Stated exercise: Reproduce the following data line for line without changing anything.

##### Data to use #####

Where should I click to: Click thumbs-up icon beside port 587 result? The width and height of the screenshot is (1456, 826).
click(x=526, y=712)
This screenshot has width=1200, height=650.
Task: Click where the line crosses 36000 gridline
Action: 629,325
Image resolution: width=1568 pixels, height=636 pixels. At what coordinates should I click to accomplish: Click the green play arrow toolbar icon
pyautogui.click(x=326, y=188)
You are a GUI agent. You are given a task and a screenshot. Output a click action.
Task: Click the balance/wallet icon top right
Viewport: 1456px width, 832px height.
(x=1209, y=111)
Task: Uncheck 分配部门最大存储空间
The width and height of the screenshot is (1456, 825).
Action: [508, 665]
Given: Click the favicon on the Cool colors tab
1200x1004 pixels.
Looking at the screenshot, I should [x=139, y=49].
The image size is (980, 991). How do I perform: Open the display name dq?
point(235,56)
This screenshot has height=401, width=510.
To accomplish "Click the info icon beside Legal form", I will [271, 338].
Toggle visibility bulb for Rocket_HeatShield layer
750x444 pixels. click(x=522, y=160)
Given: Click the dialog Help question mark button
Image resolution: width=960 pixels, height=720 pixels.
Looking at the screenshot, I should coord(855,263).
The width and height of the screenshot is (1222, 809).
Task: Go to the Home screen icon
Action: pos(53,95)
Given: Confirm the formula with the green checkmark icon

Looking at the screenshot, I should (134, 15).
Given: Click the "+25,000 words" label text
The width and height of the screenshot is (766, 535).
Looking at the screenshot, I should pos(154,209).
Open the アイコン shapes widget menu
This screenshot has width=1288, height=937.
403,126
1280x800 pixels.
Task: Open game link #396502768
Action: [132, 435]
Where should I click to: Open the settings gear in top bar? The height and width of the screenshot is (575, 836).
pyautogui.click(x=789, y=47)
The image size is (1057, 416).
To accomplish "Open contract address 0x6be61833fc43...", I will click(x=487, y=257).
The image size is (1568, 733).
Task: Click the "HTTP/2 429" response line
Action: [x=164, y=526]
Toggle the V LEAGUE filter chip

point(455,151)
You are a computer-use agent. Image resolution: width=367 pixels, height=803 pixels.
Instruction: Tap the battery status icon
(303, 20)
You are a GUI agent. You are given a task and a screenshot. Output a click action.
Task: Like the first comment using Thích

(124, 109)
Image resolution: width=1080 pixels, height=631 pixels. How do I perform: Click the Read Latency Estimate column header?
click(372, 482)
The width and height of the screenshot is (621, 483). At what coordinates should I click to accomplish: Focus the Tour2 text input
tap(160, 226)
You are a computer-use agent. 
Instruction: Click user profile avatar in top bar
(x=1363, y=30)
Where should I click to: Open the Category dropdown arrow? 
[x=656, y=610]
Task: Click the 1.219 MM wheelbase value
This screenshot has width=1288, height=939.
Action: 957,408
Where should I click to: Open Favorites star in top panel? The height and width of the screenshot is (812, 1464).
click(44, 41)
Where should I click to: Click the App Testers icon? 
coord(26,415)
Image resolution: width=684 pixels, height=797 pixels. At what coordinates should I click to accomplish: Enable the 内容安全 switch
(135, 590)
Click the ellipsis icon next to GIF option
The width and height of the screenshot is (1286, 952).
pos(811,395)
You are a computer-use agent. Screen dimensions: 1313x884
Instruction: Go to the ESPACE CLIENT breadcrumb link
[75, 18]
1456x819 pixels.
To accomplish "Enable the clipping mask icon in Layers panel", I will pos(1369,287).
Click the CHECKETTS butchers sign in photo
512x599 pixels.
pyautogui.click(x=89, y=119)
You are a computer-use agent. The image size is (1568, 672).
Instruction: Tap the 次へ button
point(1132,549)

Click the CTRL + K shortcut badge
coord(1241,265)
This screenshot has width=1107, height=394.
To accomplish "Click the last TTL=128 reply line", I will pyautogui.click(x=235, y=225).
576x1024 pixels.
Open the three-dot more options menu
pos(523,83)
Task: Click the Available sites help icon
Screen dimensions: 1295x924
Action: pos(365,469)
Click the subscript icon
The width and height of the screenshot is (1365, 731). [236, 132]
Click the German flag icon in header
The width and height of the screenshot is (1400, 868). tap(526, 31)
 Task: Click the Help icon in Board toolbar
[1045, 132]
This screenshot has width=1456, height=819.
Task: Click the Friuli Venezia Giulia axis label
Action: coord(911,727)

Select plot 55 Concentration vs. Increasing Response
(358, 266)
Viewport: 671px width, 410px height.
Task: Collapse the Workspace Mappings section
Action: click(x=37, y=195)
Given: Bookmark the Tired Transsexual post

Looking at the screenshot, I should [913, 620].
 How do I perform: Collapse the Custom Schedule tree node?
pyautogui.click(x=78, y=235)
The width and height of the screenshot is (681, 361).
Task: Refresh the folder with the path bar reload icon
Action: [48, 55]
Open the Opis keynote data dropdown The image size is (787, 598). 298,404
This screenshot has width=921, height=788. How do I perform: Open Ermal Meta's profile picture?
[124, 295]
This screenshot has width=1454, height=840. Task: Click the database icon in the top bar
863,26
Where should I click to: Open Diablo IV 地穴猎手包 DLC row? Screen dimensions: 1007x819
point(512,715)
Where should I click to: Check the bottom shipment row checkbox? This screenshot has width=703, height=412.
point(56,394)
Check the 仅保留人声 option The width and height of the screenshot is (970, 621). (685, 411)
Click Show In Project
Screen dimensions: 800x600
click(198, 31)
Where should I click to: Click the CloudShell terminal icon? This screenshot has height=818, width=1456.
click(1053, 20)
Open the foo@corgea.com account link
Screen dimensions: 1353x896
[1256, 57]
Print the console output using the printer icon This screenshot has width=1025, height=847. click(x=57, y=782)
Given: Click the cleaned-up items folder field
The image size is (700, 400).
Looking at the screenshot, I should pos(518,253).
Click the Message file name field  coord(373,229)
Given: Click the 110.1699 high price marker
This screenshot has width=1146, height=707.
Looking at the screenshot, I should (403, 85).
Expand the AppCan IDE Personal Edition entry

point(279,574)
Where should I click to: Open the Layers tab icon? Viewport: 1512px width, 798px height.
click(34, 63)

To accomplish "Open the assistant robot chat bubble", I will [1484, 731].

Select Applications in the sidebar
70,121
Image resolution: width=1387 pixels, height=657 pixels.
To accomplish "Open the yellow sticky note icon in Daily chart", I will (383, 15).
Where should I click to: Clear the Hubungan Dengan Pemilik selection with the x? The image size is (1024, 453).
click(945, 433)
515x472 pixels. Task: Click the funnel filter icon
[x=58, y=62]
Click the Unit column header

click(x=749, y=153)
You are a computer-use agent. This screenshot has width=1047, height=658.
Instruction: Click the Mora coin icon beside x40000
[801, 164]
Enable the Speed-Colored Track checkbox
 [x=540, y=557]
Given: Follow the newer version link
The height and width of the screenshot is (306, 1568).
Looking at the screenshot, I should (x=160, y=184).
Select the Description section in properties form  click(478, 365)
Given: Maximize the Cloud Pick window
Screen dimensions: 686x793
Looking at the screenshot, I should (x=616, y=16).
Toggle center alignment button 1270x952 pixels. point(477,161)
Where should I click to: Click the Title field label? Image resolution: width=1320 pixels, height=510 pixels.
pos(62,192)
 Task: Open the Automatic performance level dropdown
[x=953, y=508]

#####

Correct output:
Where should I click to: Click thumbs-up icon beside port 587 result? The width and height of the screenshot is (1456, 826).
click(x=526, y=712)
This screenshot has width=1200, height=650.
Task: Click where the line crosses 36000 gridline
Action: 629,325
Image resolution: width=1568 pixels, height=636 pixels. At what coordinates should I click to accomplish: Click the green play arrow toolbar icon
pyautogui.click(x=326, y=188)
You are a GUI agent. You are given a task and a screenshot. Output a click action.
Task: Click the balance/wallet icon top right
Viewport: 1456px width, 832px height.
(x=1209, y=111)
Task: Uncheck 分配部门最大存储空间
The width and height of the screenshot is (1456, 825).
Action: [508, 665]
Given: Click the favicon on the Cool colors tab
1200x1004 pixels.
Looking at the screenshot, I should [x=139, y=49].
The image size is (980, 991). How do I perform: Open the display name dq?
point(235,56)
This screenshot has height=401, width=510.
To accomplish "Click the info icon beside Legal form", I will [271, 338].
Toggle visibility bulb for Rocket_HeatShield layer
750x444 pixels. click(x=522, y=160)
Given: Click the dialog Help question mark button
Image resolution: width=960 pixels, height=720 pixels.
Looking at the screenshot, I should coord(855,263).
The width and height of the screenshot is (1222, 809).
Task: Go to the Home screen icon
Action: pos(53,95)
Given: Confirm the formula with the green checkmark icon

Looking at the screenshot, I should (134, 15).
Given: Click the "+25,000 words" label text
The width and height of the screenshot is (766, 535).
Looking at the screenshot, I should pos(154,209).
Open the アイコン shapes widget menu
This screenshot has width=1288, height=937.
403,126
1280x800 pixels.
Task: Open game link #396502768
Action: [132, 435]
Where should I click to: Open the settings gear in top bar? The height and width of the screenshot is (575, 836).
pyautogui.click(x=789, y=47)
The image size is (1057, 416).
To accomplish "Open contract address 0x6be61833fc43...", I will click(x=487, y=257).
The image size is (1568, 733).
Task: Click the "HTTP/2 429" response line
Action: [x=164, y=526]
Toggle the V LEAGUE filter chip

point(455,151)
You are a computer-use agent. Image resolution: width=367 pixels, height=803 pixels.
Instruction: Tap the battery status icon
(303, 20)
You are a GUI agent. You are given a task and a screenshot. Output a click action.
Task: Like the first comment using Thích

(124, 109)
Image resolution: width=1080 pixels, height=631 pixels. How do I perform: Click the Read Latency Estimate column header?
click(372, 482)
The width and height of the screenshot is (621, 483). At what coordinates should I click to accomplish: Focus the Tour2 text input
tap(160, 226)
You are a computer-use agent. 
Instruction: Click user profile avatar in top bar
(x=1363, y=30)
Where should I click to: Open the Category dropdown arrow? 
[x=656, y=610]
Task: Click the 1.219 MM wheelbase value
This screenshot has width=1288, height=939.
Action: 957,408
Where should I click to: Open Favorites star in top panel? The height and width of the screenshot is (812, 1464).
click(44, 41)
Where should I click to: Click the App Testers icon? 
coord(26,415)
Image resolution: width=684 pixels, height=797 pixels. At what coordinates should I click to accomplish: Enable the 内容安全 switch
(135, 590)
Click the ellipsis icon next to GIF option
The width and height of the screenshot is (1286, 952).
pos(811,395)
You are a computer-use agent. Screen dimensions: 1313x884
Instruction: Go to the ESPACE CLIENT breadcrumb link
[75, 18]
1456x819 pixels.
To accomplish "Enable the clipping mask icon in Layers panel", I will pos(1369,287).
Click the CHECKETTS butchers sign in photo
512x599 pixels.
pyautogui.click(x=89, y=119)
You are a computer-use agent. The image size is (1568, 672).
Instruction: Tap the 次へ button
point(1132,549)

Click the CTRL + K shortcut badge
coord(1241,265)
This screenshot has width=1107, height=394.
To accomplish "Click the last TTL=128 reply line", I will pyautogui.click(x=235, y=225).
576x1024 pixels.
Open the three-dot more options menu
pos(523,83)
Task: Click the Available sites help icon
Screen dimensions: 1295x924
Action: pos(365,469)
Click the subscript icon
The width and height of the screenshot is (1365, 731). [236, 132]
Click the German flag icon in header
The width and height of the screenshot is (1400, 868). tap(526, 31)
 Task: Click the Help icon in Board toolbar
[1045, 132]
This screenshot has width=1456, height=819.
Task: Click the Friuli Venezia Giulia axis label
Action: coord(911,727)

Select plot 55 Concentration vs. Increasing Response
(358, 266)
Viewport: 671px width, 410px height.
Task: Collapse the Workspace Mappings section
Action: click(x=37, y=195)
Given: Bookmark the Tired Transsexual post

Looking at the screenshot, I should [913, 620].
 How do I perform: Collapse the Custom Schedule tree node?
pyautogui.click(x=78, y=235)
The width and height of the screenshot is (681, 361).
Task: Refresh the folder with the path bar reload icon
Action: [48, 55]
Open the Opis keynote data dropdown The image size is (787, 598). 298,404
This screenshot has width=921, height=788. How do I perform: Open Ermal Meta's profile picture?
[124, 295]
This screenshot has width=1454, height=840. Task: Click the database icon in the top bar
863,26
Where should I click to: Open Diablo IV 地穴猎手包 DLC row? Screen dimensions: 1007x819
point(512,715)
Where should I click to: Check the bottom shipment row checkbox? This screenshot has width=703, height=412.
point(56,394)
Check the 仅保留人声 option The width and height of the screenshot is (970, 621). (685, 411)
Click Show In Project
Screen dimensions: 800x600
click(198, 31)
Where should I click to: Click the CloudShell terminal icon? This screenshot has height=818, width=1456.
click(1053, 20)
Open the foo@corgea.com account link
Screen dimensions: 1353x896
[1256, 57]
Print the console output using the printer icon This screenshot has width=1025, height=847. click(x=57, y=782)
Given: Click the cleaned-up items folder field
The image size is (700, 400).
Looking at the screenshot, I should pos(518,253).
Click the Message file name field  coord(373,229)
Given: Click the 110.1699 high price marker
This screenshot has width=1146, height=707.
Looking at the screenshot, I should (403, 85).
Expand the AppCan IDE Personal Edition entry

point(279,574)
Where should I click to: Open the Layers tab icon? Viewport: 1512px width, 798px height.
click(34, 63)

To accomplish "Open the assistant robot chat bubble", I will [1484, 731].

Select Applications in the sidebar
70,121
Image resolution: width=1387 pixels, height=657 pixels.
To accomplish "Open the yellow sticky note icon in Daily chart", I will (383, 15).
Where should I click to: Clear the Hubungan Dengan Pemilik selection with the x? The image size is (1024, 453).
click(945, 433)
515x472 pixels. Task: Click the funnel filter icon
[x=58, y=62]
Click the Unit column header

click(x=749, y=153)
You are a computer-use agent. This screenshot has width=1047, height=658.
Instruction: Click the Mora coin icon beside x40000
[801, 164]
Enable the Speed-Colored Track checkbox
 [x=540, y=557]
Given: Follow the newer version link
The height and width of the screenshot is (306, 1568).
Looking at the screenshot, I should (x=160, y=184).
Select the Description section in properties form  click(478, 365)
Given: Maximize the Cloud Pick window
Screen dimensions: 686x793
Looking at the screenshot, I should (x=616, y=16).
Toggle center alignment button 1270x952 pixels. point(477,161)
Where should I click to: Click the Title field label? Image resolution: width=1320 pixels, height=510 pixels.
pos(62,192)
 Task: Open the Automatic performance level dropdown
[x=953, y=508]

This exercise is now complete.